As believers, you and I have a view of the world and what lies beyond that non-believers do not share in common with us. I know this statement is obvious but I fear that, too often, we forget how different we are or at least how different we should be. This difference does not mean superiority. It does not shield us from the pain, turmoil and struggles that all of us as men share in common. God loves and "desires all men to be saved" (I Timothy 2:4a). There is another aspect to this verse that is extremely important and that is God's desire that all men "come to the knowledge of the truth" (I Timothy 2:4b). This "truth" is that which gives to us perspectives regarding the world around us and concerning our health that non-believers do not have.

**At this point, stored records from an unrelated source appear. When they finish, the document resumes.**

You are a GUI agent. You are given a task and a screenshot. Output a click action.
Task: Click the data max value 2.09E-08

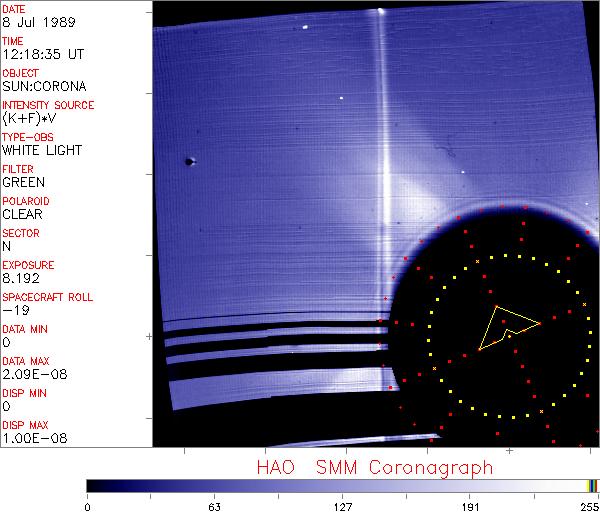[x=31, y=374]
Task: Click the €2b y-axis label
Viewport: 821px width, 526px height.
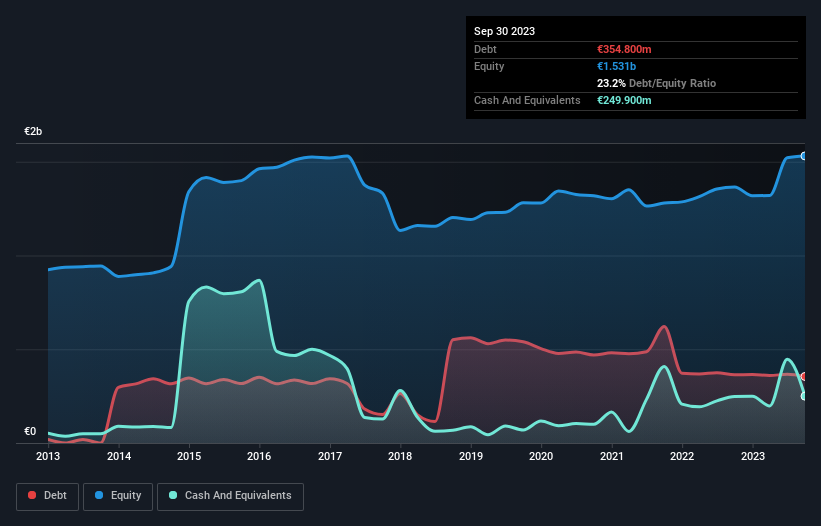Action: pos(33,131)
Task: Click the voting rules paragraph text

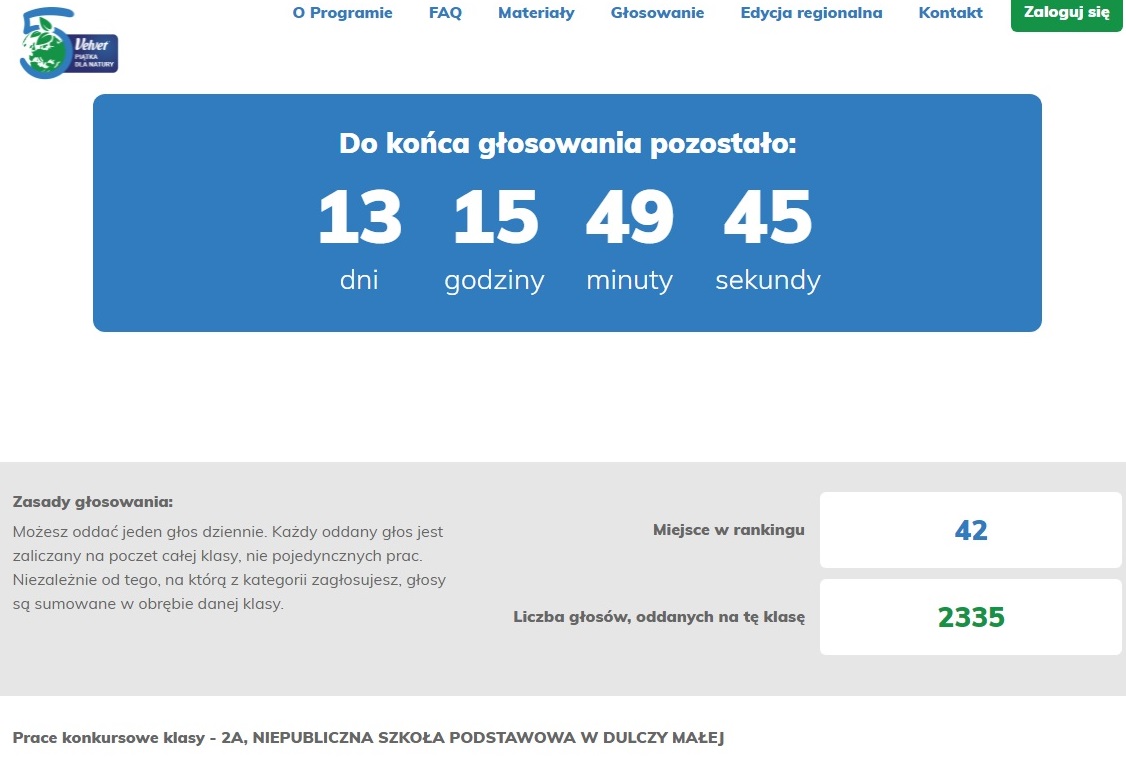Action: (228, 568)
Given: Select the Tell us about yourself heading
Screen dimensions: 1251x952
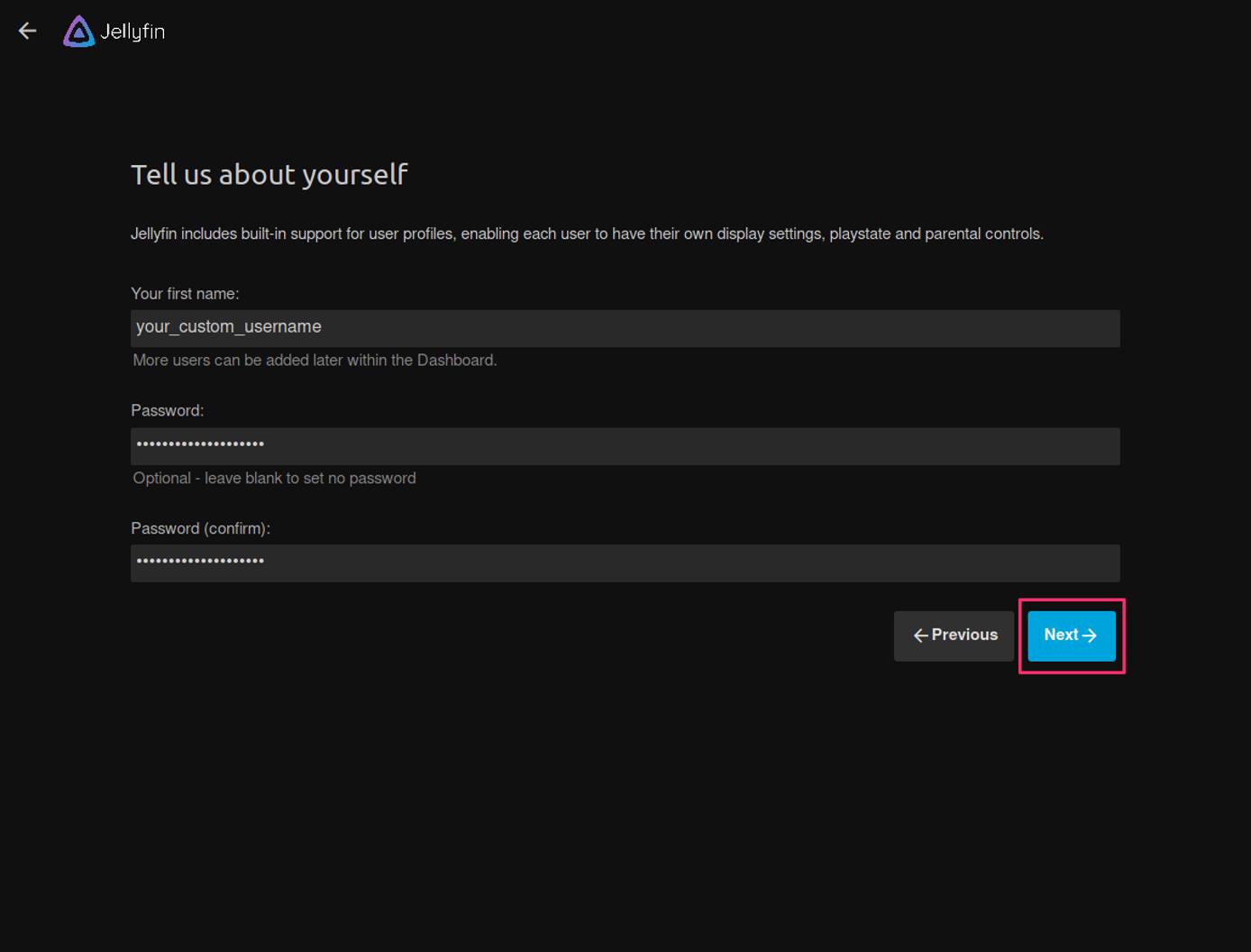Looking at the screenshot, I should tap(269, 174).
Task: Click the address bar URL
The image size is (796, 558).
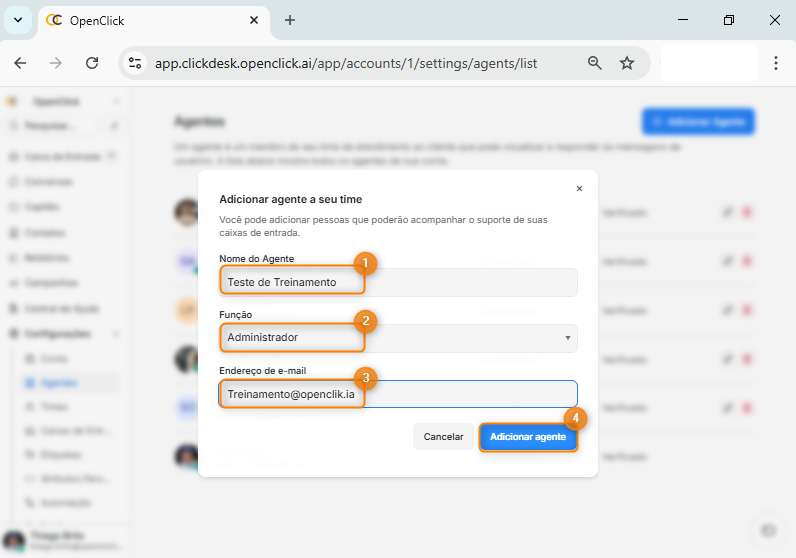Action: tap(346, 63)
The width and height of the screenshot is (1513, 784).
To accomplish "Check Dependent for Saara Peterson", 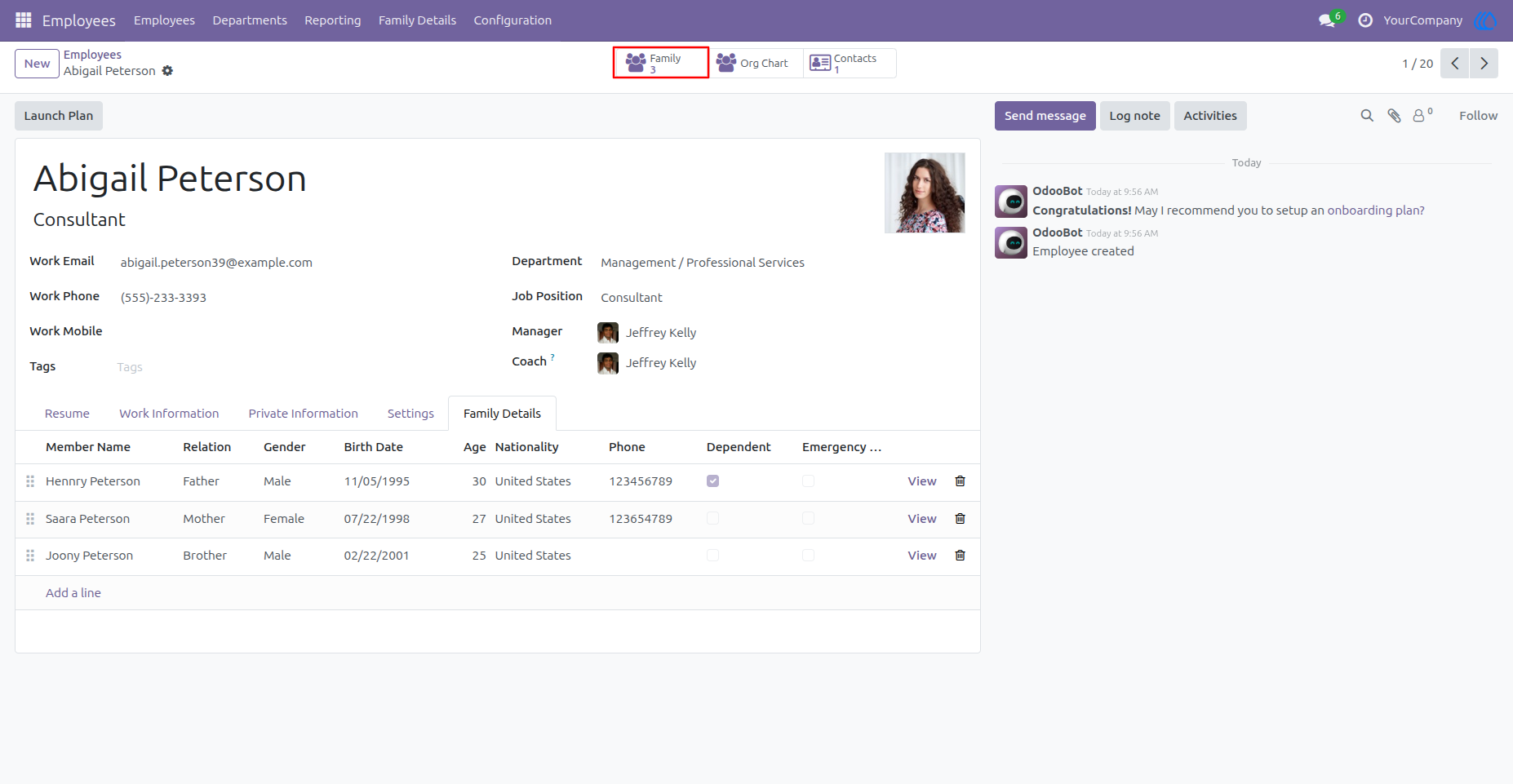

As believers, we understand that "__God created man in his own image__" (Genesis 1:27). Please notice that God created "man" in His image. This image aspect of man is not limited to believers. Note again in Genesis 5:1 "In the day when God created man, He made him in the likeness of God." Our world view is one which compels us to see every man as "made in the likeness of God." We may struggle with what this means in all its facets but, if nothing else, it means every man is very special and very different from all other creatures (or biological systems as the humanist would see them). Our bodies are not all there is to us. For any practitioner of the medical arts there is always a risk of becoming involved in the "complexities of biological systems" in such a way that we forget we are dealing with the frailties of the bodies of men who are "made in the likeness of God" but tarnished and made frail by the results of sin.
In essence, medicine always addresses this frailty aspect of man and his body. Understanding and remembering the source of this frailty is essential for any believer involved in health care. So what is the source of man's frailty? Believers understand that "In the beginning," when God completed His incredible creative handiwork, He stopped and reflected on it -- "And God saw all that He had made, and behold, it was very good" (Genesis 1:31). How "good" was it? How "good" was man made "In the beginning"? It was so "good" that for Adam and Eve, biological and spiritual life were anticipated "without death." We see this implied in the instructions God gave them in Genesis 2:17 - "but from the tree of the knowledge of good and evil you shall not eat, for in the day that you eat from it you will surely die." If they had not eaten they would not have died. As a result of eating, they were cast off to live in frailty in a world that was cursed and corrupted in ways that promoted aging and ensured death.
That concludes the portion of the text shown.